The studs would tease him, but they shut up the night he told them his medal got him a glimpse of the ‘little girls who liked sex’ . It’d been easy. He’d walked up on the porch in afternoon light when Mama wasn’t home, and they’d said, “Come in Father.” One after another, they made their confessions in the bedroom where it was quiet and private, so he’d seen the inside of their window shaded-room. There were two beds and a black phone on a table between them. Nothing else. Except one of them had two small pictures taped on the wall, above her bed: a holy card of the Sacred Heart and a magazine photo of a horse.

But they were little girls. Twelve and Fourteen. Their sins were little sins, like not bringing the laundry in off the clothesline before the air turned dewy.

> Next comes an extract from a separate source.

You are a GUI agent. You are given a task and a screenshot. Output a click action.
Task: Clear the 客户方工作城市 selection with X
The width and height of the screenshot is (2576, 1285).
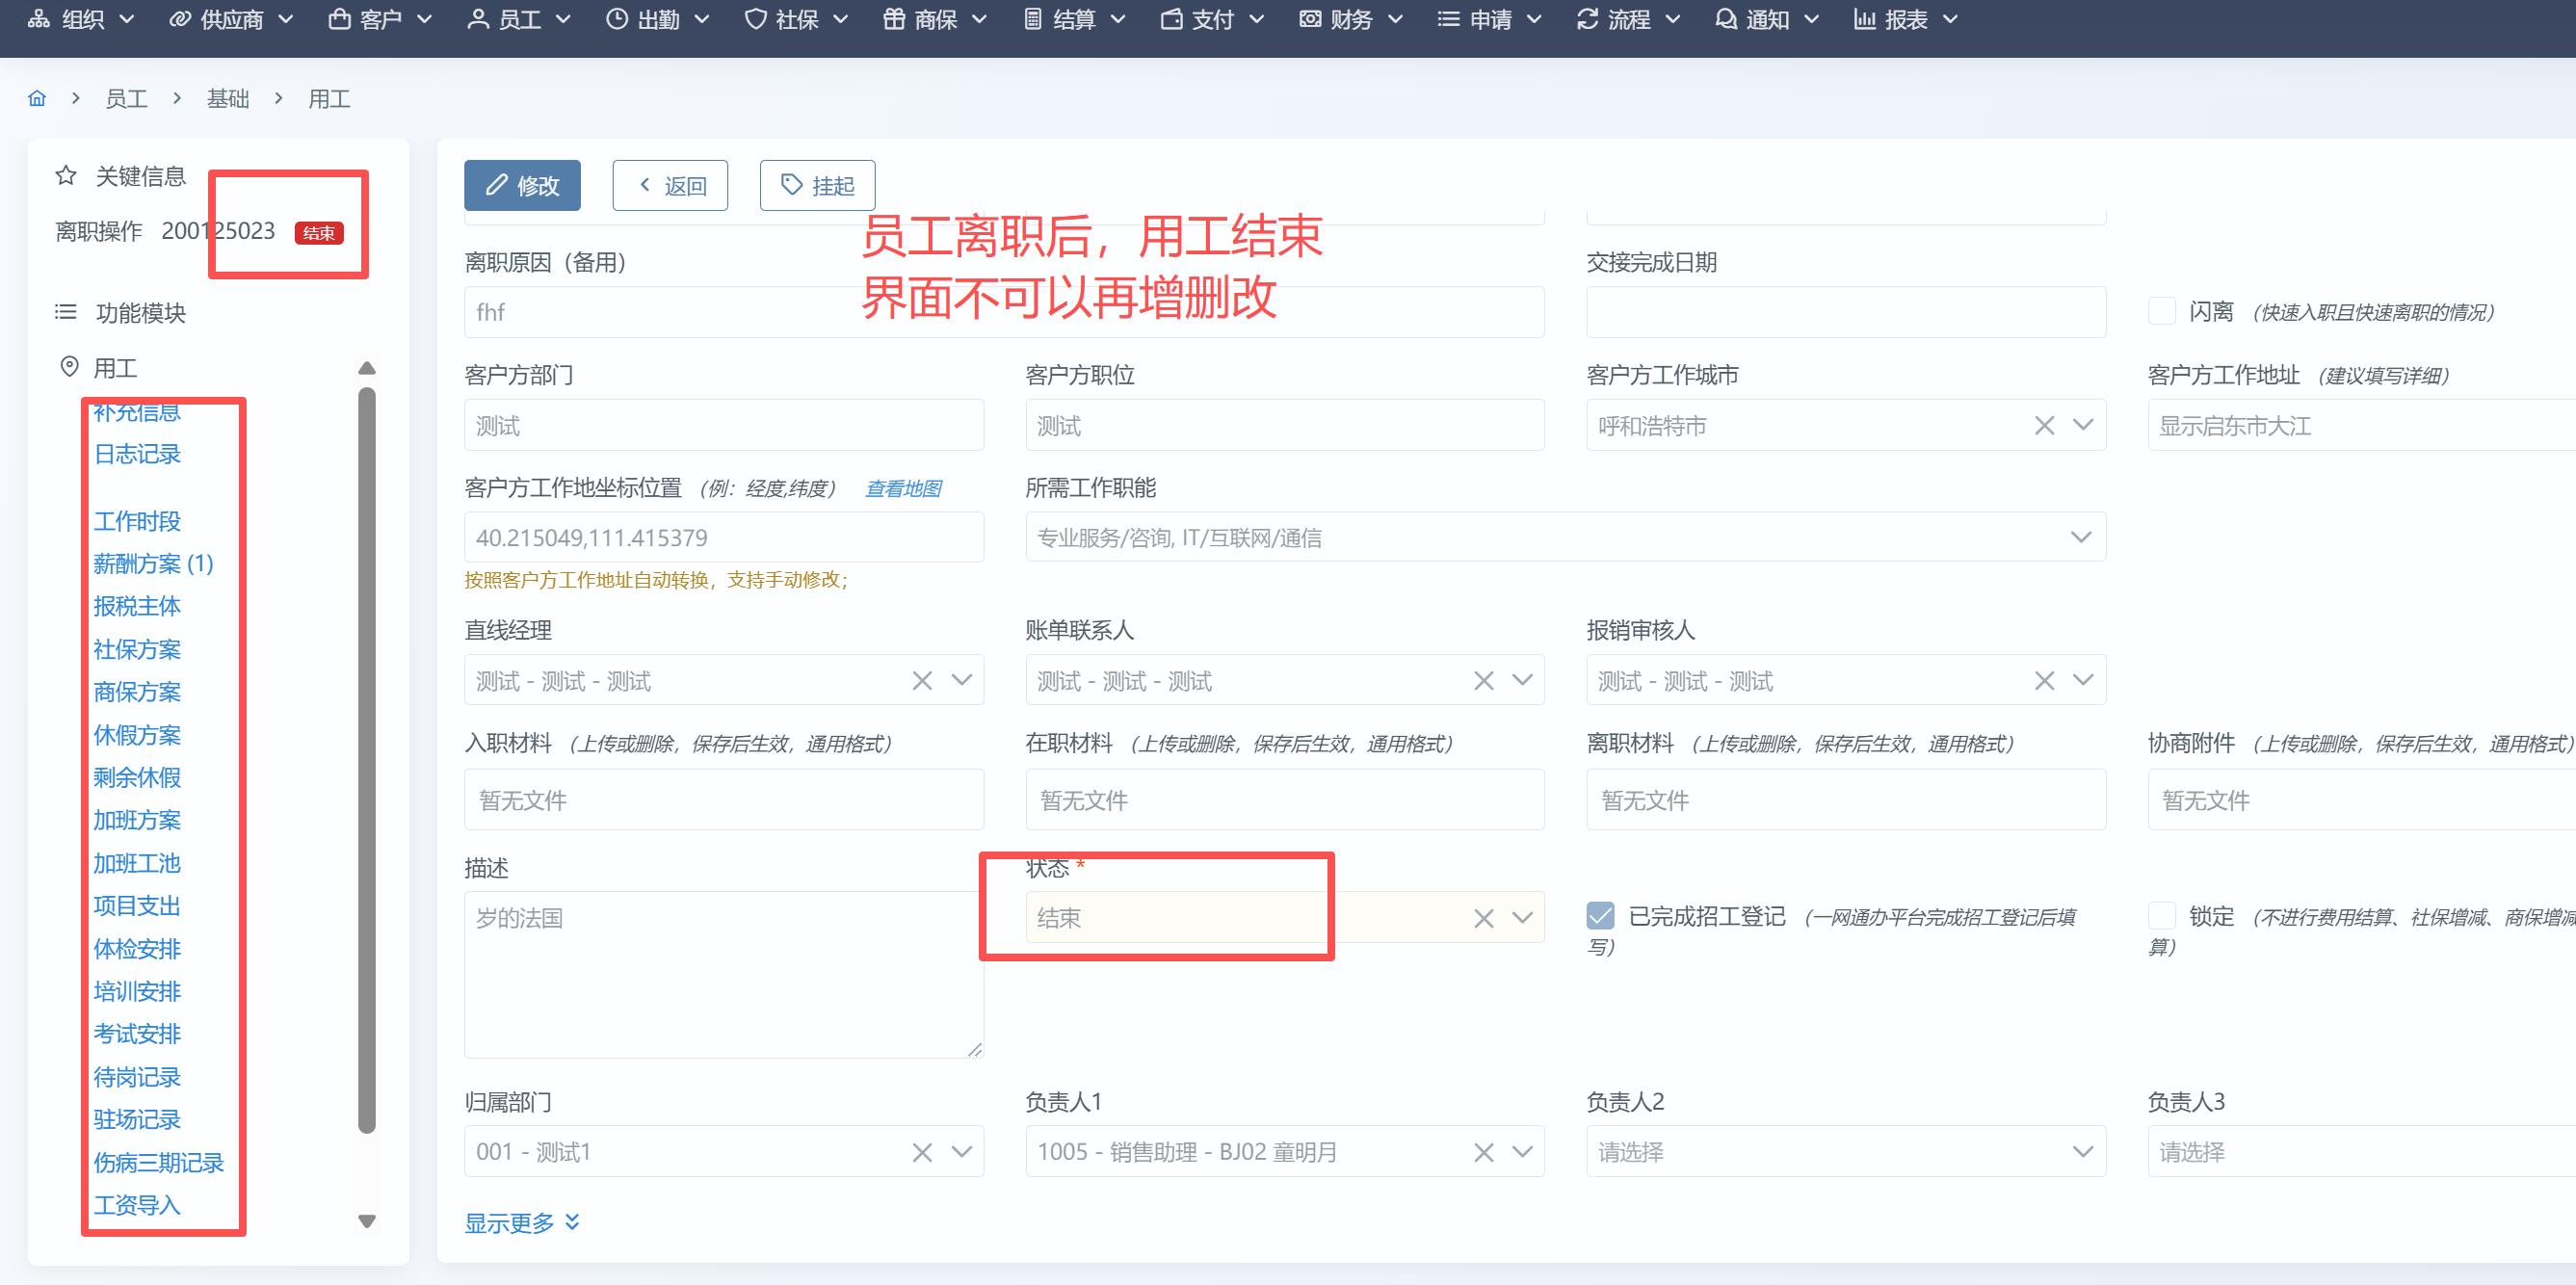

It was alright. He hadn’t broken the seal of the confession, just cracked it. He hadn’t told them the younger one confessed mama had a boyfriend who visited when she was home alone, and the older one that she’d met a senior boy at Hoover High who had a car and had gone for a ride with him without asking Mama’s permission. The Catholic school uniform must belong to the younger one, then. He’d seen in laying on the ironing board,  ready for pressing. A freshly pressed white blouse was on a hangar hanging from the kitchen door jamb.

 

Growing Hot
“Is Summer Weatherly your real name?” The University of Kentucky advisor had underlined her name in red ink. Summer could see it from across the table, and wondered why it mattered. The issue they were supposed to address was whether she qualified for a minority for a scholarship, not whether she lied about her name.

“My mother was a quasi-hippie. What can I say?” She gave Mizz Shannomi a laughing eye roll. “Ya’ gotta love those crazy late-blooming Boomers.” It was a well studied response she’d perfected over the twenty-some years since she learned her real name, one designed to elicit instant camaraderie in people who thought parents were passé’.

But Shannomi’s face remained bureaucratically inscrutable.  “You don’t sound like you’re from around here.”

Confessing California heritage would be tantamount to confessing she WAS the daughter of the notorious Donna Weatherly, although why the sins of the mother should be visited on the daughter she’d never fathomed.  With a full-ride gift-horse staring her in the face, a pity-plea was worth a shot. “Id. rather not go into that part of my life,” she said through crocodile tears and a well-practiced half-sob.

The bureaucratic facade became benevolent. “I understand.” Summer watched her scrawl a large O.K. next to her name in blue ink. “Well, we can’t qualify you by race. There’s no way you can pass for even mulotto. ”

Just give me the money. There are other things other than race that can qualify me. I know that. Like I know the value of a petition. Read the pro se ones I wrote. To the California court demanding it open my adoption records so I could learn about Donna Weatherly—the youngest girl on record to have given birth.  To the California Department of Corrections  for a DNA test on behalf of an admitted child molester who served twenty-five years for a rape he didn’t commit. UK Law would be lucky to have me as a student. So what if I’m old. Shades of Erin Brockovich!

“But age is a protected category. Let me talk to the Dean,” Mizz Shannomi said, “I’ll mail you his decision.”

The mailman came late. 2:10. Thank God the kids were still in school when Summer opened the letter and read she’d been denied admission. She’d have a good cry before they came home with their homework and soccer practice. She got her grieving paraphernalia ready—latte from Starbucks, chocolate bar, string cheese, raspberries, an Oldies of the 60’s CD—and reread the rejection words…unable to admit you at this time…apply again next fall…signed Dean Sinnic…

Did he figure she’d seen the name in Donna’s diary and tried to find him? Father Sinnic is no longer with the Church, the Bishop’s letter read. We do not know his whereabouts.